#### Listed records:
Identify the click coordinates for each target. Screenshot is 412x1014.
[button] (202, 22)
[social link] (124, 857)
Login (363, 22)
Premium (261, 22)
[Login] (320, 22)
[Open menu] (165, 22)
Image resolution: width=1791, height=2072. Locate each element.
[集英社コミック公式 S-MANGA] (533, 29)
---
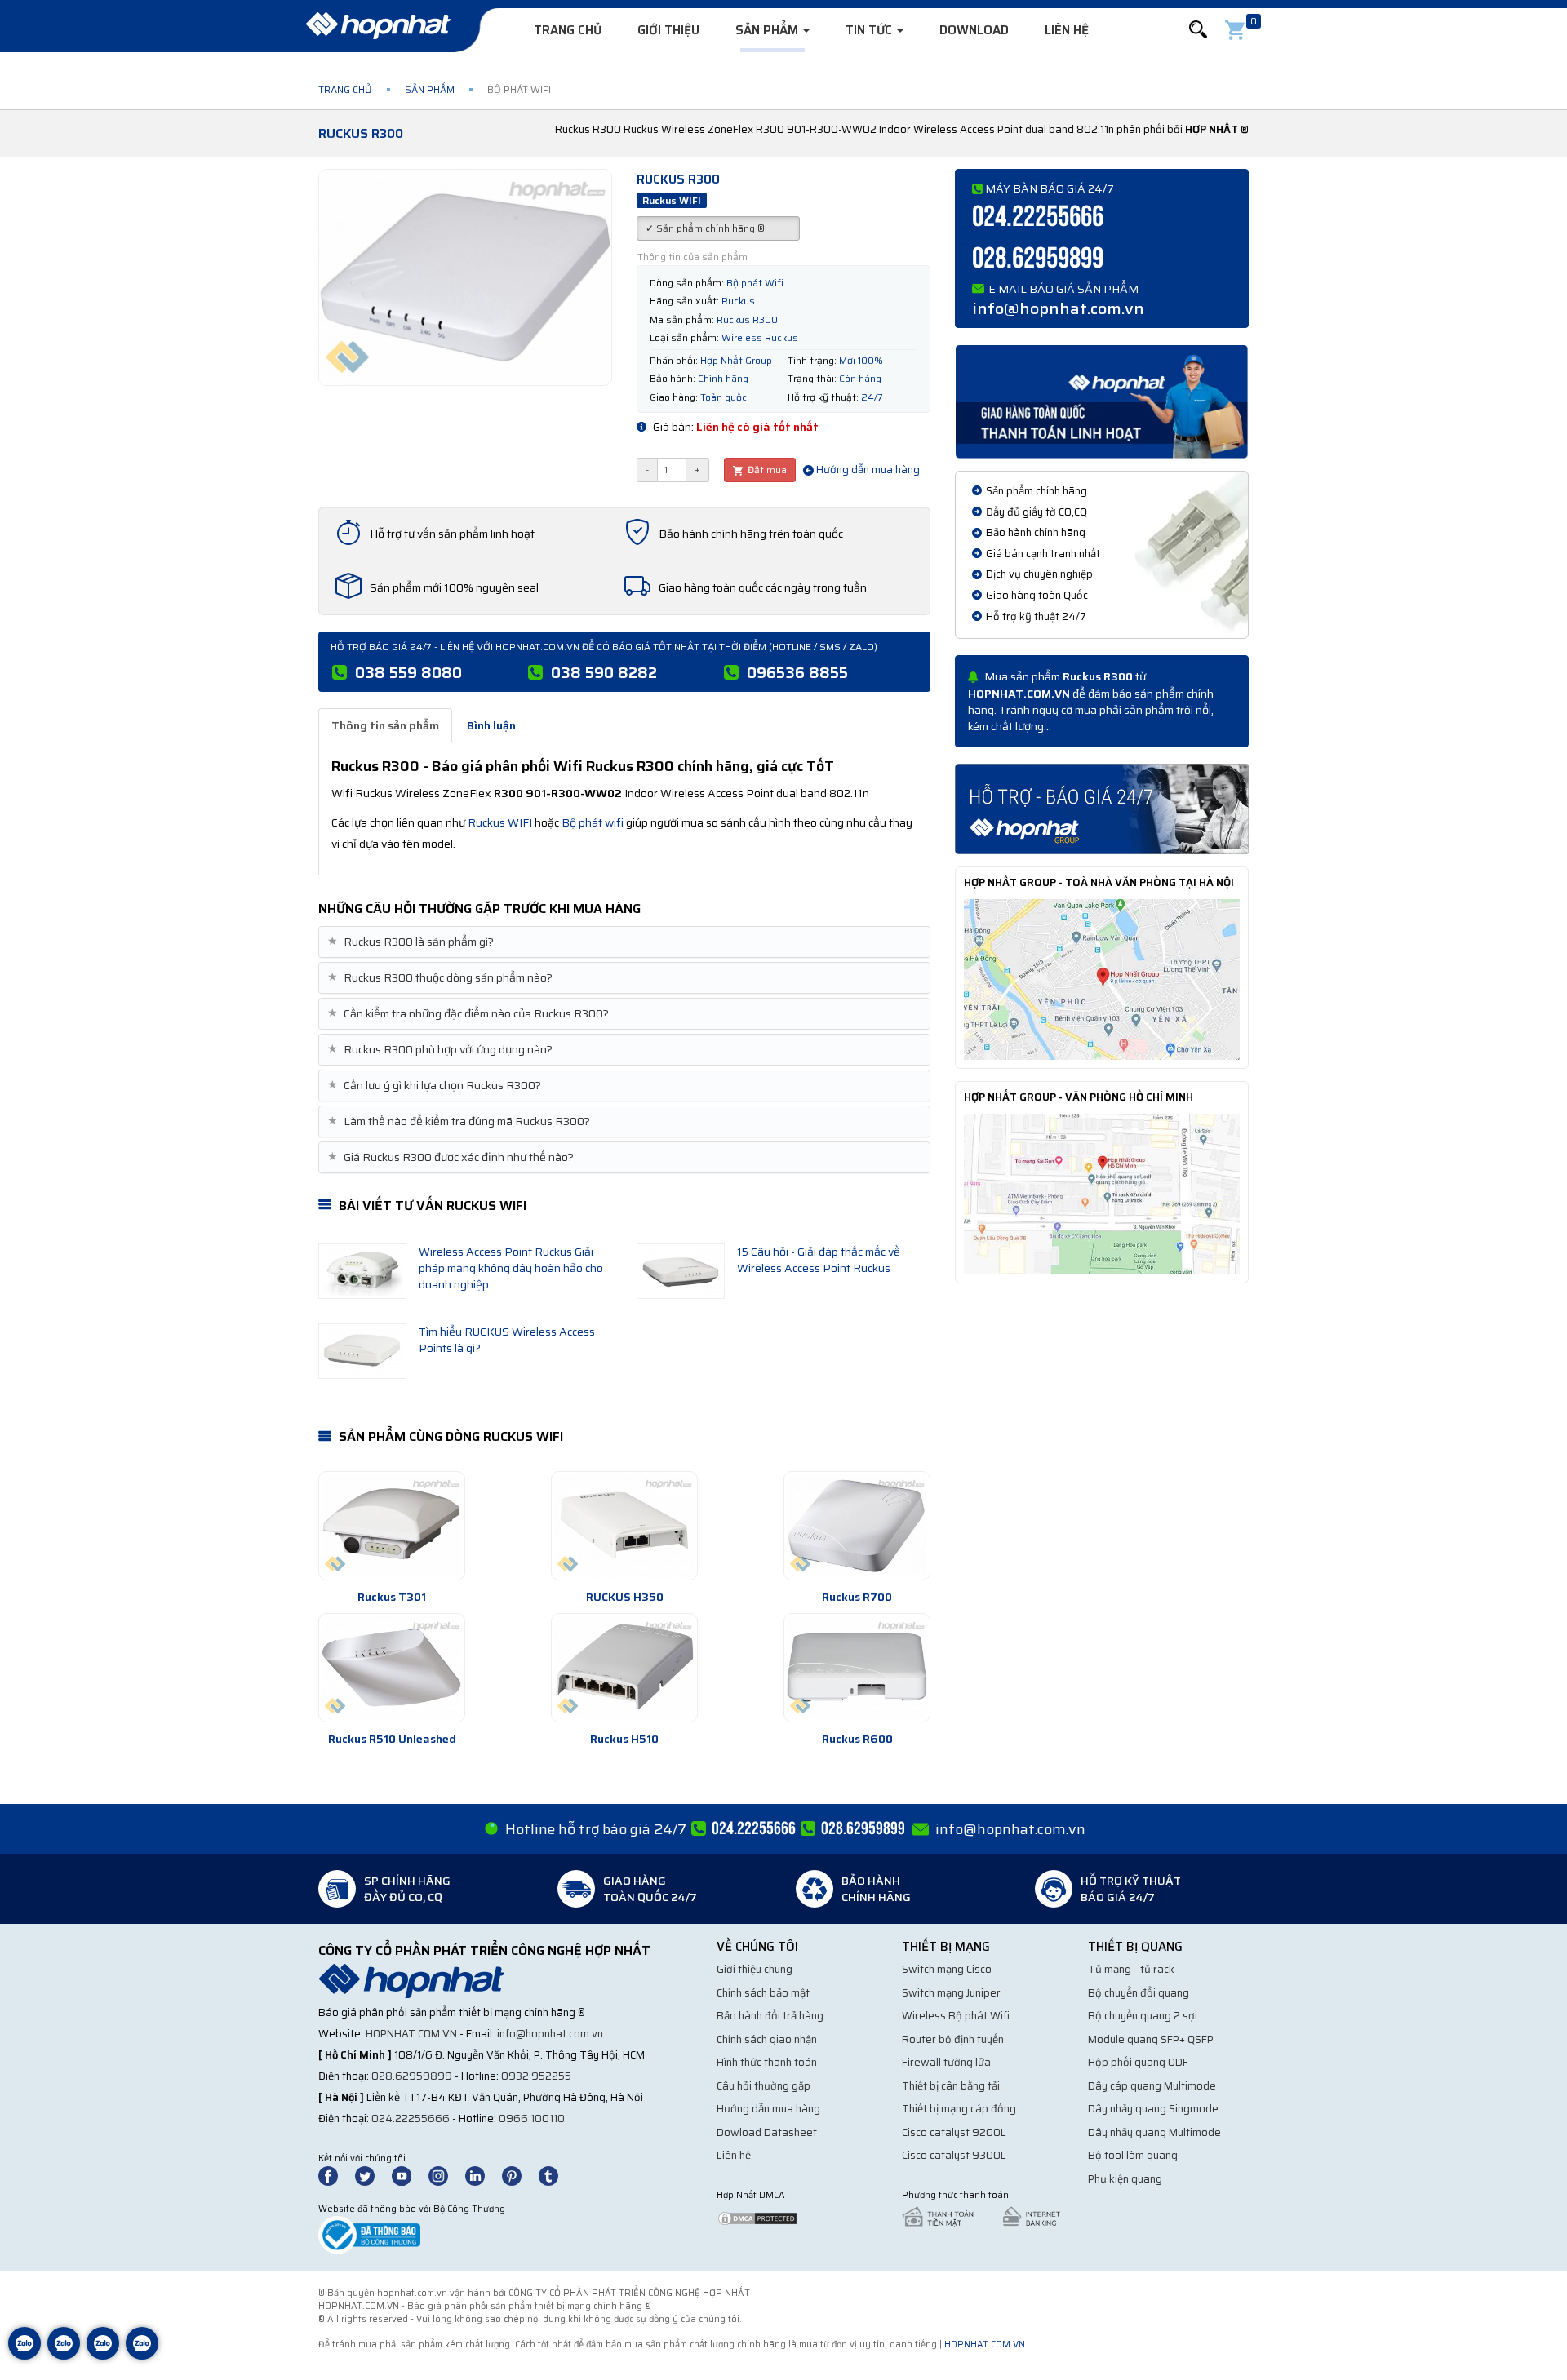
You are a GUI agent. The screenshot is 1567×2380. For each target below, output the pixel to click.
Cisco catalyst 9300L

#### Work required:
Of all the entries above, retype exactly the lines from the line with "You are a GUI" to the line with "Cisco catalyst 9300L", both included, and no others.

#### Reply:
You are a GUI agent. The screenshot is 1567×2380. For each target below, output the pixel to click.
Cisco catalyst 9300L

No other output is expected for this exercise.